China's Tencent Holdings increased its stake in a consortium that controls Supercell to 51.2% from 50% in October. The consortium owns 88.1% of the game maker.

Supercell reported its earnings before interest, taxation, depreciation and amortisation (EBITDA) in 2019 were down 4% at 517 million euros, the company said.

The 10-year-old firm gave no more financial figures but Chief Executive Ilkka Paananen said its top-performing game Clash of Clans, released in 2012, was among the world's 10 top-grossing games.

"Short-term goals don't mean anything to us," Paananen said. "On a monthly basis, a couple hundred million people play our games actively."

He said Tencent President Martin Lau was patient as an owner, saying his idea of long-term was "a decade or several decades."

Research firm App Annie said in December that Supercell's Clash of Clans was the past decade's world top game in all-time consumer spend, beating Japanese Mixi's Monster Strike and U.S. based Activision Blizzard's Candy Crush Saga.

Supercell's fifth and newest game, Brawl Stars, is about to join their four previous games in booking total sales worth more than 1 billion euros, the company said.

Paananen said Brawl Stars had become "a huge success", particularly in South Korea after its release in 2018.

"At some point we calculated that one tenth of the country's population was playing Brawl Stars actively," he said of the 51-million nation.

■ SUPPLIED INFORMATION
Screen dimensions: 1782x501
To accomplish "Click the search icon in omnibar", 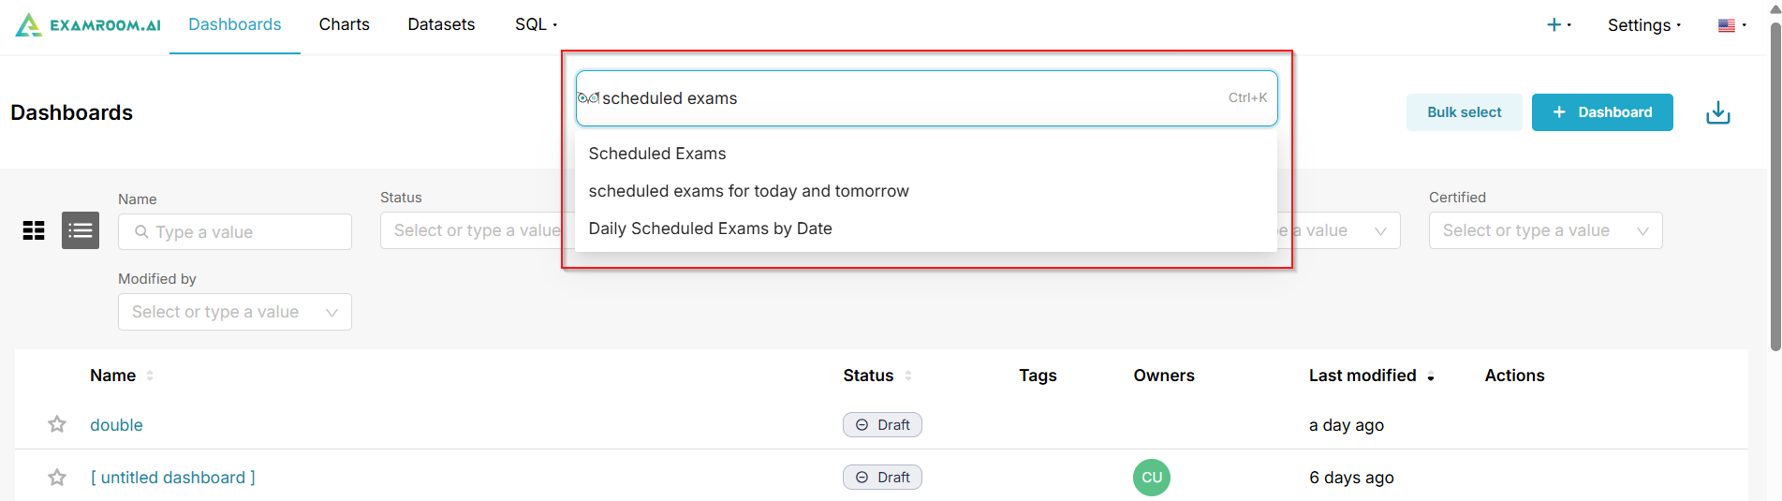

■ WORK REQUEST
Reproduce the full Supercell earnings article word for word.

■ ANSWER
China's Tencent Holdings increased its stake in a consortium that controls Supercell to 51.2% from 50% in October. The consortium owns 88.1% of the game maker.

Supercell reported its earnings before interest, taxation, depreciation and amortisation (EBITDA) in 2019 were down 4% at 517 million euros, the company said.

The 10-year-old firm gave no more financial figures but Chief Executive Ilkka Paananen said its top-performing game Clash of Clans, released in 2012, was among the world's 10 top-grossing games.

"Short-term goals don't mean anything to us," Paananen said. "On a monthly basis, a couple hundred million people play our games actively."

He said Tencent President Martin Lau was patient as an owner, saying his idea of long-term was "a decade or several decades."

Research firm App Annie said in December that Supercell's Clash of Clans was the past decade's world top game in all-time consumer spend, beating Japanese Mixi's Monster Strike and U.S. based Activision Blizzard's Candy Crush Saga.

Supercell's fifth and newest game, Brawl Stars, is about to join their four previous games in booking total sales worth more than 1 billion euros, the company said.

Paananen said Brawl Stars had become "a huge success", particularly in South Korea after its release in 2018.

"At some point we calculated that one tenth of the country's population was playing Brawl Stars actively," he said of the 51-million nation.